Friday 21 August 2015

Three Imp Verdicts On Taxability Of Int On NPAs, S. 40(b)(v) Partners Salary And S. 40(a)(ia) TDS Disallowance


CIT vs. Deogiri Nagari Sahakari Bank Ltd (Bombay High Court)


Interest on NPAs and Stick Loans, even if accrued as per the mercantile system of accounting, is not taxable as per prudential norms

The assessee herein being a Cooperative Bank also governed by the Reserve Bank of India and thus the directions with regard to the prudential norms issued by the Reserve Bank of India are equally applicable to the Cooperative banks. The provisions of Section 45Q of Reserve Bank of India Act has an overriding effect vis-à-vis income recognition principle under the Companies Act. Hence, Section 45Q of the RBI Act shall have overriding effect over the income recognition principle followed by cooperative banks. Hence, the Assessing Officer has to follow the Reserve Bank of India directions 1998. In UCO Bank the Supreme Court considered the nature of CBDT circular and held that the Board has power, inter alia, to tone down the rigour of the law and ensure a fair enforcement of its provisions, by issuing circular in exercise of its statutory powers under section 119 of act which are binding on the authorities in the administration of the Act, it is a beneficial power given to the Board for proper administration of fiscal law so that undue hardship may not be caused to the assessee and the fiscal laws may be correctly applied

 

CIT vs. Vaish Associates (Delhi High Court)

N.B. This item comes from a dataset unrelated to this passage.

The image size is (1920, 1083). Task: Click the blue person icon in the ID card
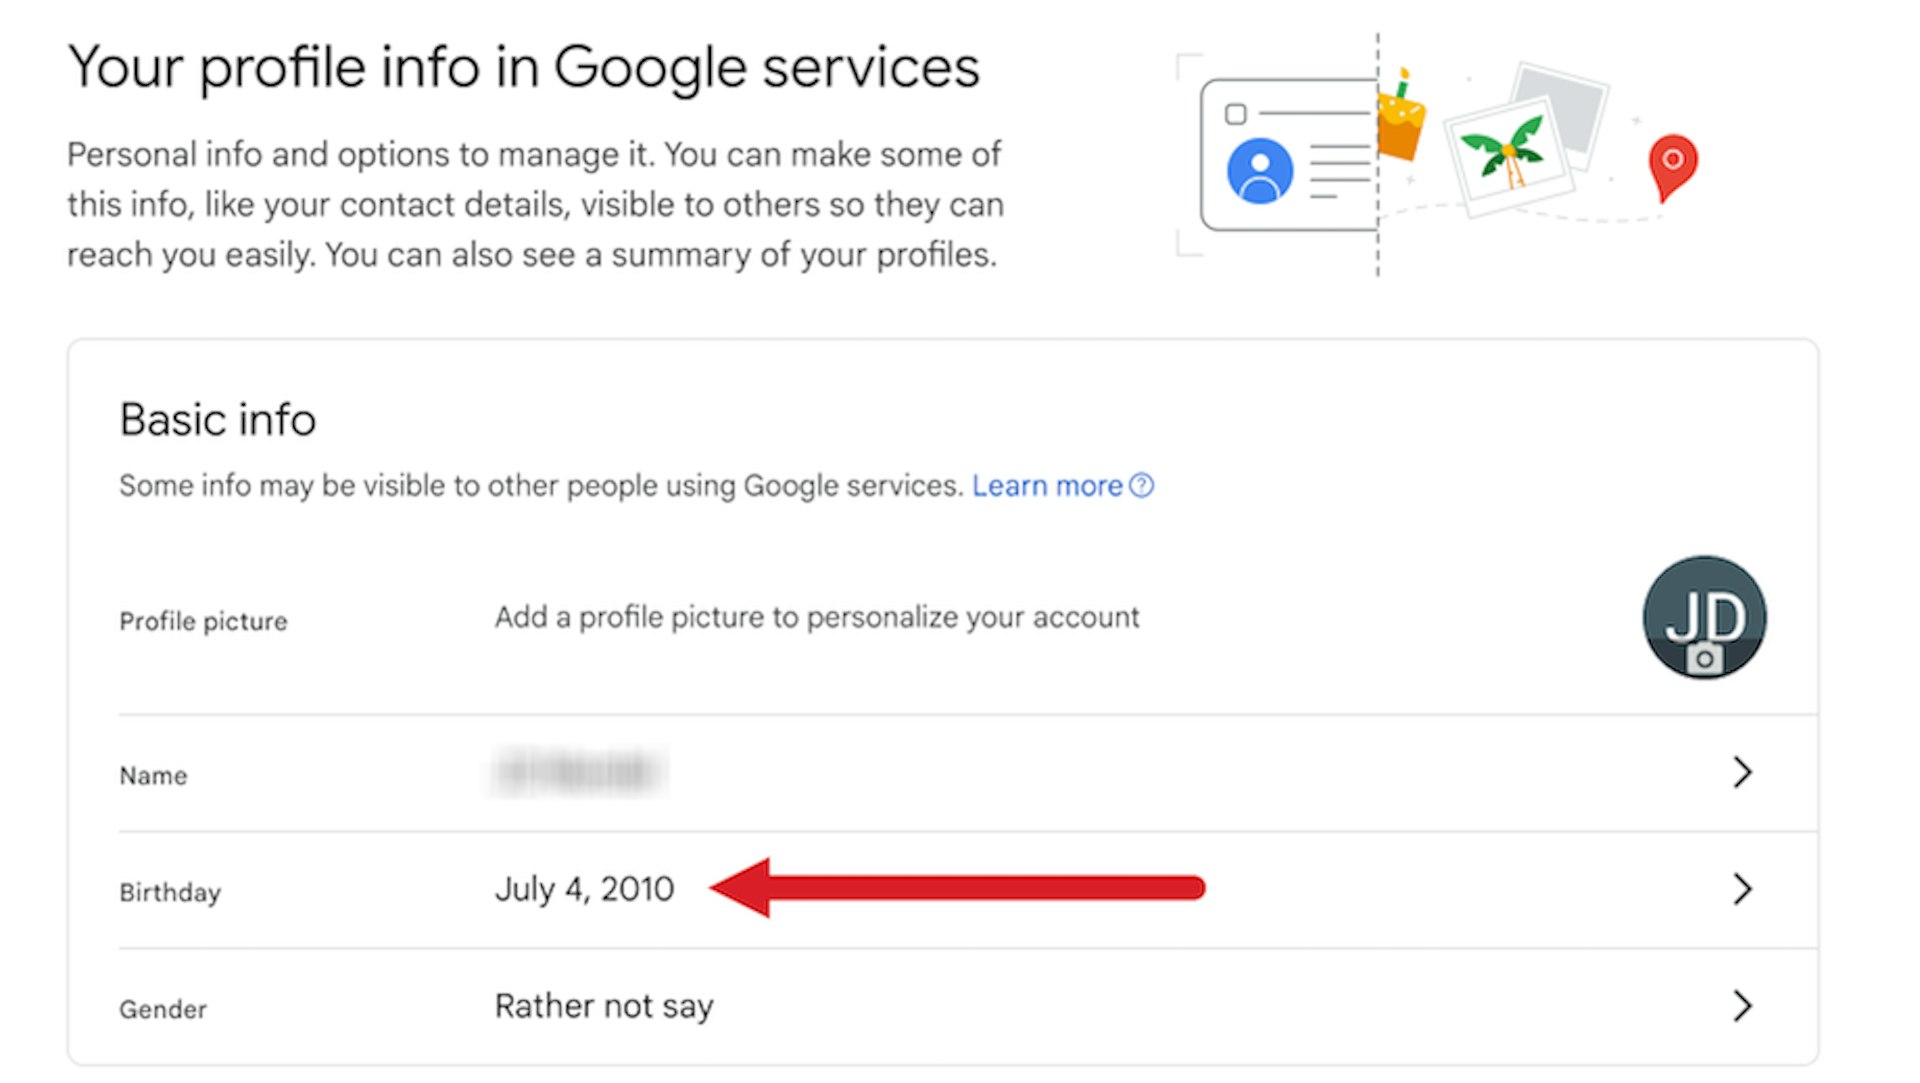click(x=1259, y=171)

S. 40(b)(v): Provision in partnership deed for payment of salary at percentage share of profits multiplied by “allocable profits” is valid and entitles claim for deduction. S. 37(1): Contribution by law firm to IFA to create awareness of its activities is business expenditure

A plain reading of Clause 6(a) leads us to a conclusion that the term ‘allocable profits’ was used to mean ‘book profits’ as used in Section 40(b)(v) of the Act or otherwise the reference to the section in the Clause has no meaning. When the partners have understood and meant that the word “allocable profits” to mean surplus/book profits, prior to calculation of partners’ remuneration, and when such an understanding is manifest in its actions, we do not see any reason why the Revenue authorities should not understand this term in the same sense

 

Thomas George Muthoot vs. CIT (Kerala High Court)


S. 40(a)(ia): (a) The second provisio inserted by FA 2012 cannot be treated as retrospective in operation (b) The fact that the payees have already paid tax on the amounts paid does not mean that a disalliowance for failure to deduct TDS cannot be made, (c) S. 40(a)(ia) cannot be interpreted to mean that it applies only to amounts "paid" and not to those "payable"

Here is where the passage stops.